Published in Nature Communications, the study reports discoveries made by researchers as they tracked hundreds of coral colonies on reefs around Kiritimati (also known as Christmas Island), through the 2015-2016 El Niño. Heat stress from the El Niño triggered a global coral bleaching event, causing coral mortality on reefs around the world. Its epicenter was Kiritimati, where the heatwave lasted an unprecedented 10 months.

Corals are sensitive to the temperature of the surrounding waters. During a heatwave, corals release the microscopic algae that live in their tissues, causing the corals to turn completely white, a phenomenon known as coral bleaching. Prolonged bleaching often causes corals to die from starvation as the microscopic algae provide sugars that support their coral hosts. If the corals can reclaim their food source within a few weeks, they can usually recover.

To date, coral recovery from bleaching has only been observed after heat stress subsides. "Observing corals recovering from bleaching while still in hot waters is a game-changer," said Baum.

Added Daniel Thornhill, a program officer in NSF’s Division of Ocean Sciences, "During this hot temperature recovery, the corals changed the kind of symbiotic algae they host to a more heat-tolerant species. It’s an amazing example of recovery."
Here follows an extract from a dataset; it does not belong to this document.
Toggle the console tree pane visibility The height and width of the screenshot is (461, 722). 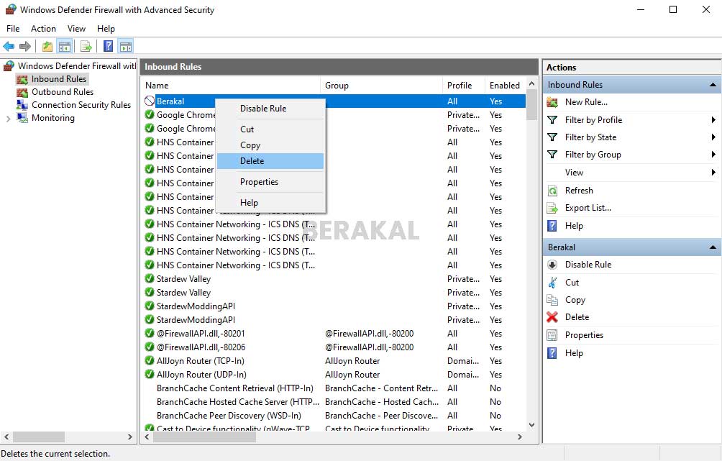point(65,45)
Baum adds that corals only exhibited this capacity if they were not also exposed to other types of human-caused stresses, such as water pollution. Until now, it’s been unclear if local reef management could help improve corals’ chances of surviving climate change.

"We’ve found a glimmer of hope that protection from local stressors can help corals," said Baum.

The research was partially supported by a U.S. National Science Foundation grant.